▶ [PROBLEM]: Tally the lines of the entries in which the string "toolbar" occurs, and say only how many.

[Saved data entries]

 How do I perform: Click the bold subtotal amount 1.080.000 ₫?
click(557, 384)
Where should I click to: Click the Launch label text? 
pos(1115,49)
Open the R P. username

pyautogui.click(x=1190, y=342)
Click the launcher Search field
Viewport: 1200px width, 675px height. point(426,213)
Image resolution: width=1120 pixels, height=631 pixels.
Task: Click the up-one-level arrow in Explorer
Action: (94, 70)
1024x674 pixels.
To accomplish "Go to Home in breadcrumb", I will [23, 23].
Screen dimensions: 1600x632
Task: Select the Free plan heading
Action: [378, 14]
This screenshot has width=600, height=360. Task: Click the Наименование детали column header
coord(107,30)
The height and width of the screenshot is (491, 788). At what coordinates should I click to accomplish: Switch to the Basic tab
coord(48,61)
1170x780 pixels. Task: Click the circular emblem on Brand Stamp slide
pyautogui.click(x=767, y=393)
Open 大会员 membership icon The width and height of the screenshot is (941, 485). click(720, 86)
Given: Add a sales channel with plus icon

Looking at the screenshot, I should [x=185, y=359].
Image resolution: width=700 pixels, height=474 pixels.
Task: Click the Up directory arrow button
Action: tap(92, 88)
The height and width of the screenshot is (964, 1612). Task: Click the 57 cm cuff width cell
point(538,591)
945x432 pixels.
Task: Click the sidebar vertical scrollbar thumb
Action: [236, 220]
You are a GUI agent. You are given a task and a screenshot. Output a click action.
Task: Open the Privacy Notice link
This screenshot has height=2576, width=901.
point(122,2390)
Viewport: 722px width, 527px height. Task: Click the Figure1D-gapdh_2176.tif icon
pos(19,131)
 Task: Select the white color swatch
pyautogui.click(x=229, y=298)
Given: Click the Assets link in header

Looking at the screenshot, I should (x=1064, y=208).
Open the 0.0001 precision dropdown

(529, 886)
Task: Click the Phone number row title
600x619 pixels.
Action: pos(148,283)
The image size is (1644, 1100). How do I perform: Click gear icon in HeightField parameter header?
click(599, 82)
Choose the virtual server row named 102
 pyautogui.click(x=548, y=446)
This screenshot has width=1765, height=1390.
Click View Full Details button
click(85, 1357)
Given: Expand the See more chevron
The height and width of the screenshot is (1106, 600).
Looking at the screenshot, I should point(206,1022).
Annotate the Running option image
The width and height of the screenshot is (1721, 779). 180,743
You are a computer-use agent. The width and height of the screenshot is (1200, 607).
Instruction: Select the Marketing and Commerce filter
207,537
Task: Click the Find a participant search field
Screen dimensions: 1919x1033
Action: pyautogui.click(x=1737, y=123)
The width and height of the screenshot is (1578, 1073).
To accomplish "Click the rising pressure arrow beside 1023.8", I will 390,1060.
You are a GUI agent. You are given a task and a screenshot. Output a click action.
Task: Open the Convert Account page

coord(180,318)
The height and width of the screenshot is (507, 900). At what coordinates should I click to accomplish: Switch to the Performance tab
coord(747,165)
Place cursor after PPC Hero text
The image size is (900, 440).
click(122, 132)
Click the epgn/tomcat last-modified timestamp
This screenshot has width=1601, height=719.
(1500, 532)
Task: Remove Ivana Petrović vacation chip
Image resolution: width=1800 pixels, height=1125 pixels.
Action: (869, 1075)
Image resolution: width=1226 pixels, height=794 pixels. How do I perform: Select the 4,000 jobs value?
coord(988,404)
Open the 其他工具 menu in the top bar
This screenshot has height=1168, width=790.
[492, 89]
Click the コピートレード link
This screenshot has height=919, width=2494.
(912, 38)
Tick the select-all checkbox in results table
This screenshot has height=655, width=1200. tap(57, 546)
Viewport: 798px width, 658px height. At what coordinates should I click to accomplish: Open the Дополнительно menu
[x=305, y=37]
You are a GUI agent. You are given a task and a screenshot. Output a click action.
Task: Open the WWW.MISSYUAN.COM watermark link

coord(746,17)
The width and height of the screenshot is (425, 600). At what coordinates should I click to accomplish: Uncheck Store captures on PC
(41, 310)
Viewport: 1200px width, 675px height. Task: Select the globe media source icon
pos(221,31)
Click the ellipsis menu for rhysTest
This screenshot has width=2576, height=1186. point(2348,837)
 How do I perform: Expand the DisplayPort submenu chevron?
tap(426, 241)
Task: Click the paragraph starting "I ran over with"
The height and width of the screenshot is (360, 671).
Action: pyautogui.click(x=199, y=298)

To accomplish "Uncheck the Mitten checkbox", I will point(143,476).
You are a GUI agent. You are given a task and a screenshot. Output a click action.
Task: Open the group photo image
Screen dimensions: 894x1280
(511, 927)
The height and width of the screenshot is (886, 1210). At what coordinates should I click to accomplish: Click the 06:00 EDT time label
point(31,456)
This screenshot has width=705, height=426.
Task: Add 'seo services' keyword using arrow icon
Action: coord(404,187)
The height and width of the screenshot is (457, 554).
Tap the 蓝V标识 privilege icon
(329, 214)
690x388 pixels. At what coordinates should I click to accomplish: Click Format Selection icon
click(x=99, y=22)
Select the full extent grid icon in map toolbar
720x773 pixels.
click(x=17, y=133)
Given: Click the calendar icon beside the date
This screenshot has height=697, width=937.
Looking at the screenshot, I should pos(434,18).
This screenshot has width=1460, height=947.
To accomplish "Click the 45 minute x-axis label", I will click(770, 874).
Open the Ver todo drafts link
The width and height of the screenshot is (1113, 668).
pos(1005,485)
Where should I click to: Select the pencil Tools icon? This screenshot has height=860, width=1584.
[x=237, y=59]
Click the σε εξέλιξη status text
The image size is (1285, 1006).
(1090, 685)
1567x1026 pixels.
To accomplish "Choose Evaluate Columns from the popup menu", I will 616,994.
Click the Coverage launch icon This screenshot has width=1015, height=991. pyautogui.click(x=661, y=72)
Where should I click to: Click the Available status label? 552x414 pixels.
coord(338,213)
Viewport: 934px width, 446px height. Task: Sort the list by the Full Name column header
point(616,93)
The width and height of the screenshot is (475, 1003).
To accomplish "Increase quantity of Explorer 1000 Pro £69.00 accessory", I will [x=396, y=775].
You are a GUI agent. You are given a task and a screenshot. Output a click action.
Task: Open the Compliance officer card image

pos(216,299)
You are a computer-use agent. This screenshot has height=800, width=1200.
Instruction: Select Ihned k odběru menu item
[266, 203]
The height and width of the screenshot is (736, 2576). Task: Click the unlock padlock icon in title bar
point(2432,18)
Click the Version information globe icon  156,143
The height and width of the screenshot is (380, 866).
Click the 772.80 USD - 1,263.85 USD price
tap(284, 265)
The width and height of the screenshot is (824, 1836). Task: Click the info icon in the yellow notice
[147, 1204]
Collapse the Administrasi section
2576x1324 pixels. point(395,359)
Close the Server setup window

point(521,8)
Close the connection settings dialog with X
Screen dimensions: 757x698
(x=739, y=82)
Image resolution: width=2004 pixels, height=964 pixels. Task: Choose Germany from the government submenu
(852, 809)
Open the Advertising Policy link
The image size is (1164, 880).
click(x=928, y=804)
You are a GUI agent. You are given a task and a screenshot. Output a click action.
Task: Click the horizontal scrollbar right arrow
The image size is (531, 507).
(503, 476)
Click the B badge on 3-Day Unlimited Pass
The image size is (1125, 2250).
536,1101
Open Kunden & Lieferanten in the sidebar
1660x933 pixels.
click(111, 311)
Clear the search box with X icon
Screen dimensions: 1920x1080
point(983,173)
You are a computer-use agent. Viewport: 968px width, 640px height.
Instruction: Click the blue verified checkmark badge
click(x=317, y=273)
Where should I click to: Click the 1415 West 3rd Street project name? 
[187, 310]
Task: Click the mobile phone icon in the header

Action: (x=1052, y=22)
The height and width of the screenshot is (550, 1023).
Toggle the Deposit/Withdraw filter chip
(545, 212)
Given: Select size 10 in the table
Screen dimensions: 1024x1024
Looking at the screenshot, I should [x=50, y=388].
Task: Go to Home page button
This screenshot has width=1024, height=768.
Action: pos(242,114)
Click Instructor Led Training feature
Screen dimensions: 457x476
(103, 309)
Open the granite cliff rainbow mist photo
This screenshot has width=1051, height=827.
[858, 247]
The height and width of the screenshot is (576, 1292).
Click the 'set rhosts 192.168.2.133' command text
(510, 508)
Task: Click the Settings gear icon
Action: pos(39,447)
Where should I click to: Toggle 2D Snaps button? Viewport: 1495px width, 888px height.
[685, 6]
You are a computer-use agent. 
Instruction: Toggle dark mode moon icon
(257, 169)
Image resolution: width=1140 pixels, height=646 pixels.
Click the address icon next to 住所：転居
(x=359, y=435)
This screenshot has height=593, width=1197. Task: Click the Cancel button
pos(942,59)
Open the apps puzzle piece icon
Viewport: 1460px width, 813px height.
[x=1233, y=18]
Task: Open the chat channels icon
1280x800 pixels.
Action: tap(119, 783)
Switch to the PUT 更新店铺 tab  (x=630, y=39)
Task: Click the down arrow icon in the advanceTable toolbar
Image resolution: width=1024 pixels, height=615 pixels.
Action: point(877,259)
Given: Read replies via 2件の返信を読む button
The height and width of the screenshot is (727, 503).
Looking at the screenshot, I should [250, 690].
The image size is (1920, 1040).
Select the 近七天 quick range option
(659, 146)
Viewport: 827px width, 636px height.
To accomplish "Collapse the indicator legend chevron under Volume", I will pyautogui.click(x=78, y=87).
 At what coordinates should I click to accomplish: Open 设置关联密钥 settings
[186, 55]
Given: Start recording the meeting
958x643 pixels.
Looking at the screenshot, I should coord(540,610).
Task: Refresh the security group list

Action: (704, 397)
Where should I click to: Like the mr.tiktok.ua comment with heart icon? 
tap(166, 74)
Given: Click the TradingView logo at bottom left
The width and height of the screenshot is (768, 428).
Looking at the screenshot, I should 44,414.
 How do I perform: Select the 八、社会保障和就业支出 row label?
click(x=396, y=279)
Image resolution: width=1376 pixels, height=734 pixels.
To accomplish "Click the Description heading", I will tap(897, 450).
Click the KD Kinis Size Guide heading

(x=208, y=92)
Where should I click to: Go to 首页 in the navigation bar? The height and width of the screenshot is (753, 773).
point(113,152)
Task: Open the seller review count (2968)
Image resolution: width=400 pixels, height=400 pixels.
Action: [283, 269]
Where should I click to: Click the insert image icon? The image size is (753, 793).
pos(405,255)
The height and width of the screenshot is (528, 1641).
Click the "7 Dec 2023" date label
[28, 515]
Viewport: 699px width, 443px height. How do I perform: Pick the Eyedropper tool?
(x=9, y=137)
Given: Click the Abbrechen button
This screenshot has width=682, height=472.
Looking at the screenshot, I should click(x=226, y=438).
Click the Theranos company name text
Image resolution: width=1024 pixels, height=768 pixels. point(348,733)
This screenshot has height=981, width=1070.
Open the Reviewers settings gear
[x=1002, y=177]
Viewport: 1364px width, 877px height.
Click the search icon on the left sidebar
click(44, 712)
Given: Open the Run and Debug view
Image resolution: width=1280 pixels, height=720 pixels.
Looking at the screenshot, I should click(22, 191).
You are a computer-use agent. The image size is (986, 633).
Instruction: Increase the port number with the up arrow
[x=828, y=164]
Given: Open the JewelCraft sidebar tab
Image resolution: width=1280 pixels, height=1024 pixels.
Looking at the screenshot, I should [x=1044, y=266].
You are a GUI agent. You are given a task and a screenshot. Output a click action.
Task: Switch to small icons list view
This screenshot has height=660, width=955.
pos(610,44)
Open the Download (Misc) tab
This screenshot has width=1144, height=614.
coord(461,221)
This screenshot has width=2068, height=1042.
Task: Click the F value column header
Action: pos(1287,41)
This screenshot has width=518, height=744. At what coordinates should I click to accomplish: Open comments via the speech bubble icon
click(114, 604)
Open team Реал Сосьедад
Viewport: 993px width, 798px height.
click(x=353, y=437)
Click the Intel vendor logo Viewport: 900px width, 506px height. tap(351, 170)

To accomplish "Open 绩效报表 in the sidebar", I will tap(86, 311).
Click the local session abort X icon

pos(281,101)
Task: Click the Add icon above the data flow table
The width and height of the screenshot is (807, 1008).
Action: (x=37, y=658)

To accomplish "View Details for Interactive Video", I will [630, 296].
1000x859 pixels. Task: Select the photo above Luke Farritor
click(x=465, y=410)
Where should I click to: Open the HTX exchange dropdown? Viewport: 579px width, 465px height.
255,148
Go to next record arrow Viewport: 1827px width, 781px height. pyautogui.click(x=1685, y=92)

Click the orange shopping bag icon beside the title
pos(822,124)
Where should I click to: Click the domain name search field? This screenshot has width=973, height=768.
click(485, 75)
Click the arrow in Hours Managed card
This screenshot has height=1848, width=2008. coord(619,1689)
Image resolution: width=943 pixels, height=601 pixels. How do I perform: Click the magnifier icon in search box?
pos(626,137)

▶ [WRITTEN RESPONSE]: 2